Mercati, è corsa alle emissioni societarie (ma occhio ai titoli Usa high yield)
«Avanti con il credito high yield, ma lontano dagli Stati Uniti». La corsa a emettere nuove obbligazioni societarie prosegue senza tregua e viaggia a velocità record da inizio anno su entrambe le sponde dell’Atlantico, mentre i mercati non sembrano ancora avvertire tensioni e anzi hanno mantenuto nelle ultime settimane gli spread creditizi sostanzialmente stabili sui livelli precedenti il famigerato Liberation-Day attorno ai 300 punti base. Mike Scott si allinea alla loro visione e resta ancora pienamente convinto delle opportunità presenti fra i titoli corporate, non può tuttavia rinunciare a una buona dose di cautela nei confronti dei bond made in Usa con maggior grado di rischio.

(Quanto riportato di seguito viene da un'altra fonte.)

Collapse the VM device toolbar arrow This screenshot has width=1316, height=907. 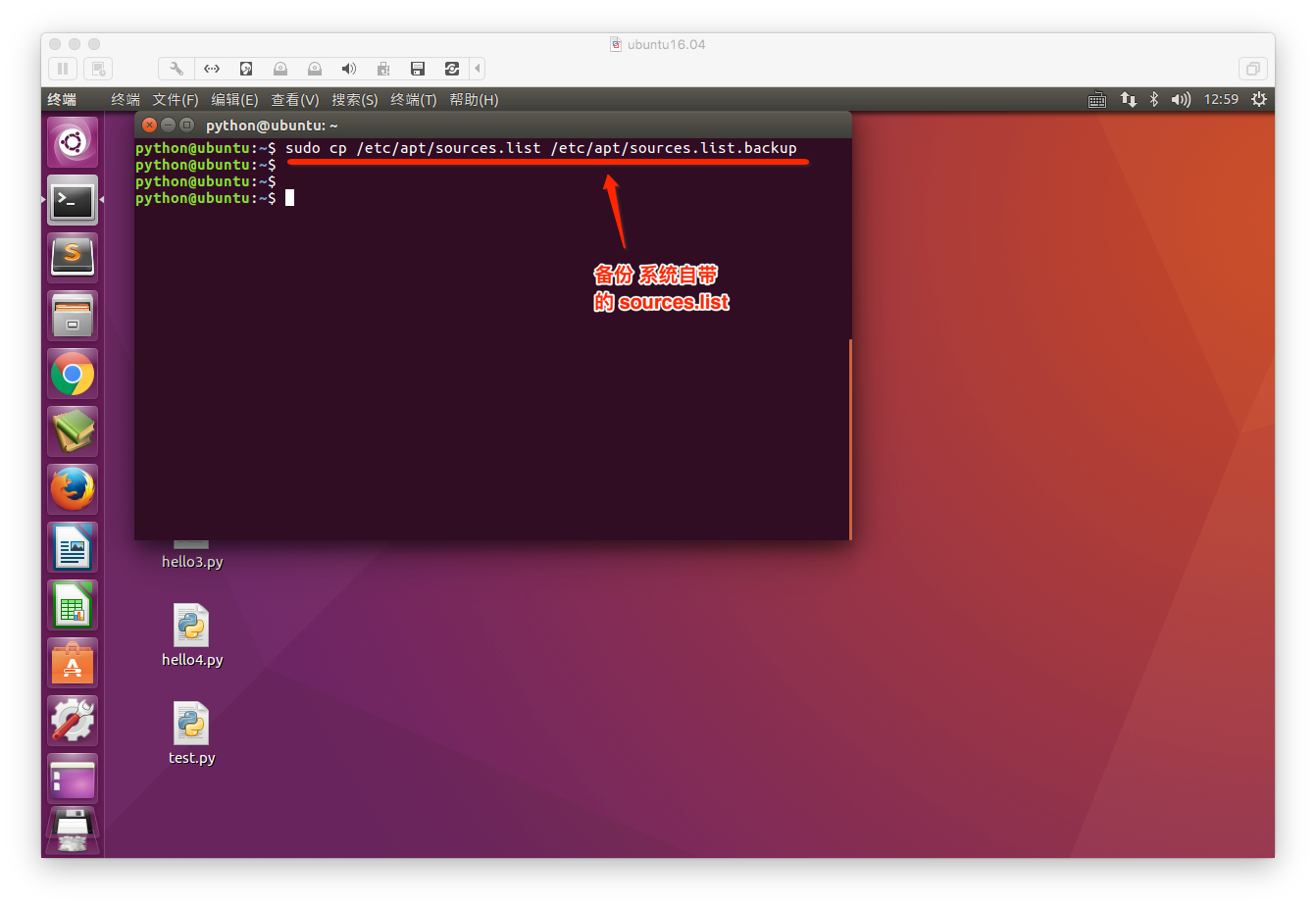click(x=478, y=69)
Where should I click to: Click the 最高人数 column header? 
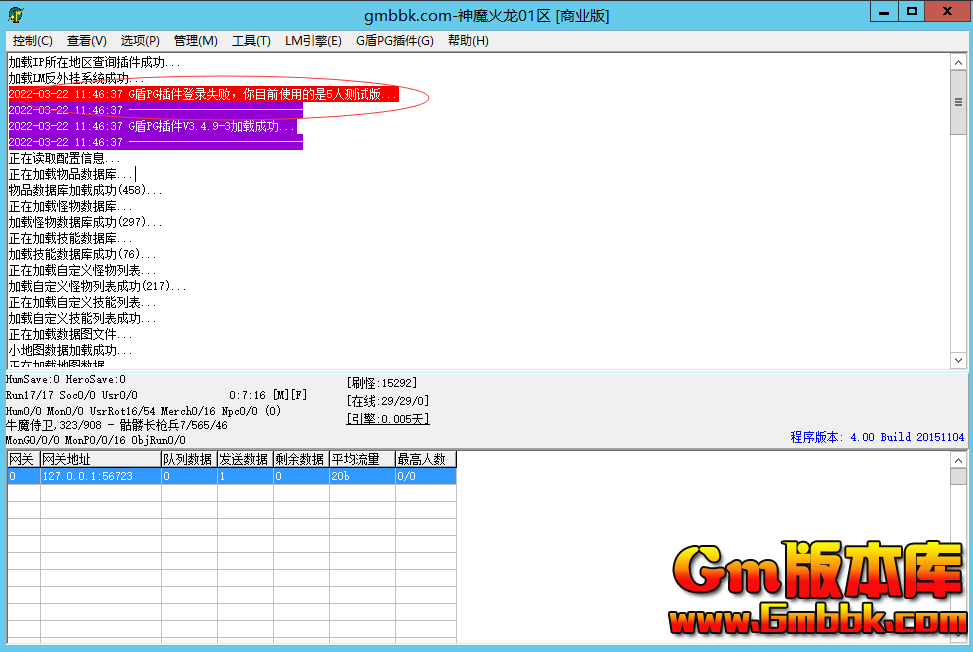425,459
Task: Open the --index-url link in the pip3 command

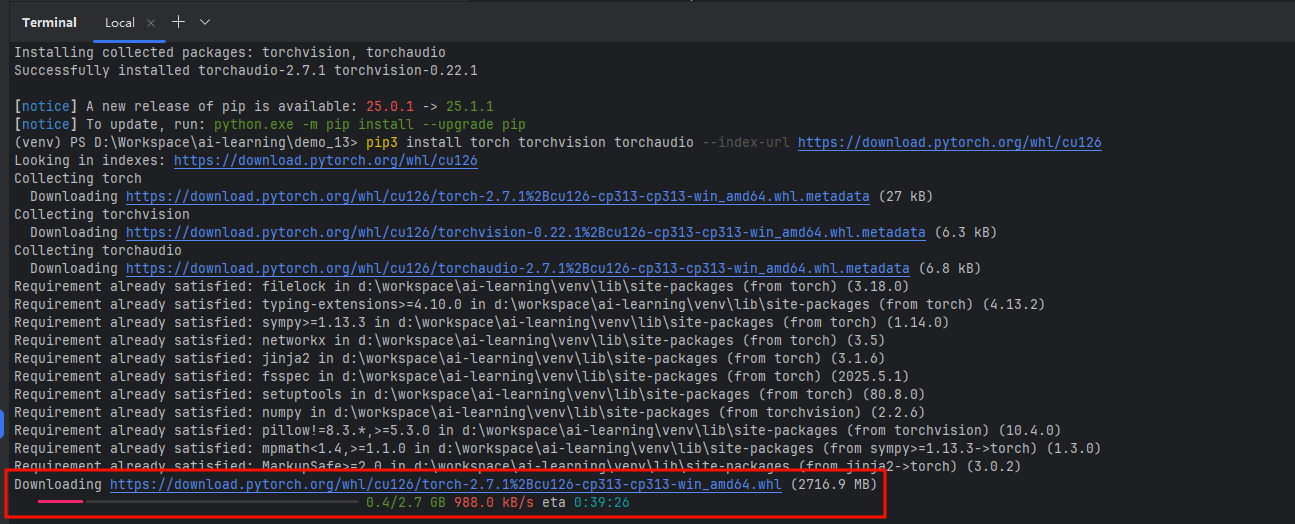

Il motivo in sé è piuttosto semplice e immediato per il responsabile a livello globale High Yield & Credit Opportunities di Man, abituato com’è ad analizzare ciascuna singola azienda e a mettere in relazione le sue prospettive con i rendimenti offerti. Tanto in America quanto in Europa, i differenziali high yield si mantengono infatti in questo momento appaiati, ma «negli Stati Uniti – spiega però Scott a Il Sole 24 Ore – le valutazioni sono eccessive, visto che rispetto alla media di lungo periodo gli spread creditizi non sono mai stati così ristretti nel 90% dei casi».
Valutazioni e opportunità
Tutto questo non rappresenta in sé necessariamente un segnale di pericolo, che l’esperto ravvisa semmai in altri segmenti Usa quali i leveraged loan, il mercato dei prestiti a prestiti leva triplicato nel giro di pochi anni a 1.400 miliardi di dollari, e per il credito privato, non quotato e anche questo in crescita esponenziale. Si tratta essenzialmente appunto di un tema di valutazioni relative e quindi di opportunità: «Per vedere valore nei bond ad alto rendimento degli Stati Uniti, questi dovrebbero essere scambiati con uno spread più ampio nei confronti di quelli d’Europa, dove si trovano aziende di qualità di gran lunga più elevata dal punto di vista del credito» sostiene Scott, ricordando come a differenza di quanto avviene per l’azionario, nel Vecchio Continente il mercato sia costituito da «società molto meno legate al ciclo economico e con fondamentali creditizi più solidi, anche se in genere di dimensioni più piccole».
Non è certo un sostenitore di un approccio di investimento basato sui rating Scott, convinto che quella fornita dalle agenzie sia una valutazione con lo specchietto retrovisore: «racconta essenzialmente come l’azienda analizzata sia arrivata alla situazione odierna, non come si comporterà in futuro» sostiene l’esperto, mettendo a sua volta in evidenza il ruolo del gestore che «deve capire l’evoluzione dei flussi di cassa nel lungo termine». All’atto pratico i fondi di Man hanno di sicuro una maggiore esposizione verso il debito «B», ma questo è dovuto a un mix di fondamentali e valutazioni sulle singole aziende ed esistono anche opportunità interessanti nel mondo delle «triple C», ma sempre in Europa.
Italia in luna di miele
E se sui settori l’indicazione principale è per le aree che in genere possono garantire flussi di cassa relativamente più stabili anche in contesti economici problematici, magari grazie alla garanzia offerta da contratti (immobiliari in primo luogo, ma anche finanziari, se si esclude il debito subordinato) fra i Paesi Scott osserva l’Italia con lo stesso sguardo favorevole che le riservano al momento i mercati. Parlando di un segmento, quello dei titoli high yield, che vale circa il 15% di quello continentale, Scott sottolinea come nel nostro Paese «esista un patrimonio industriale molto ricco e si possano trovare aziende di qualità e con business davvero unici che sono in genere scambiate a valutazioni più convenienti rispetto all’Europa occidentale».